= General Suppression Headquarters of Xuzhou Garrison =

Chinese army

On June 29, 1948, the Xuzhou Command Headquarters of Republic of China Army reorganized as General Suppression Headquarters of Xuzhou Garrison (hereinafter referred to GHQ Xuzhou Garrison). Liu Zhi headed as the commander in chief, Du Yuming, Li Yannian, Feng Zhi'an, Liu Ruming, Han Deqin, Sun Zhen as Deputy Commanders in Chief, and Li Su-Cheng served as the Chief of Staff. In the beginning of the Hsuchow-Bengbu Campaign, the GHQ Xuzhou Garrison commanded, with six armies and three pacification zones under its operational jurisdiction, a total of about 800,000 ground troops. Xuzhou Garrison also owned a considerable number of elements of ROC Air Forces stationed in Nanjing, Xuzhou, and Bengbu: either under the direct command of GHQ Xuzhou Garrison, or controlled straight through the mobilization of the Air Force Command authority.
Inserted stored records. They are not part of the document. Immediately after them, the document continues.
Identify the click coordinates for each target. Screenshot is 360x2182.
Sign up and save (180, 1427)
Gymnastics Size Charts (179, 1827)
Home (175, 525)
- The 2nd Army (commander: Qiu Qingquan)
- The 6th Army (commander: Li Yannian)
- The 7th Army (commander: Huang Baitao)
- The 13th Army (commander: Li Mi, deputy commander: Chen Bing)
- The 16th Army (commander: Sun Yuanliang)
- The 12th Army (Note: Reinforced from General Suppression Headquarters of Central China after the beginning of Hsuchow-Bengbu Campaign) (commander: Huang Wei, deputy commander: Hu Lien, Wu Shao-Chow)
- First pacification zone (commander: Chou Lei, deputy commander: Gu Xi-Ju, Li Tianxia)
- Third pacification zone (commander: Feng Zhi'an, deputy commander: Zhang Kexia, Ho Kei-Feng)
- Fourth pacification zone and The Eighth Army (commander: Liu Ruming, deputy commander: Cao Fulin, Mi Wen-Ho, and Tien Cheng-Nan)
- Hsuchow Garrison Command (commander: Li Yannian)

January 19, 1949, because of a devastated defeat of the nationalist forces resulted in "Xuzhou-Bengbu Campaign" (Huaihai Campaign), Suppression General Headquarters of Xuzhou Garrison was indefinitely deactivated.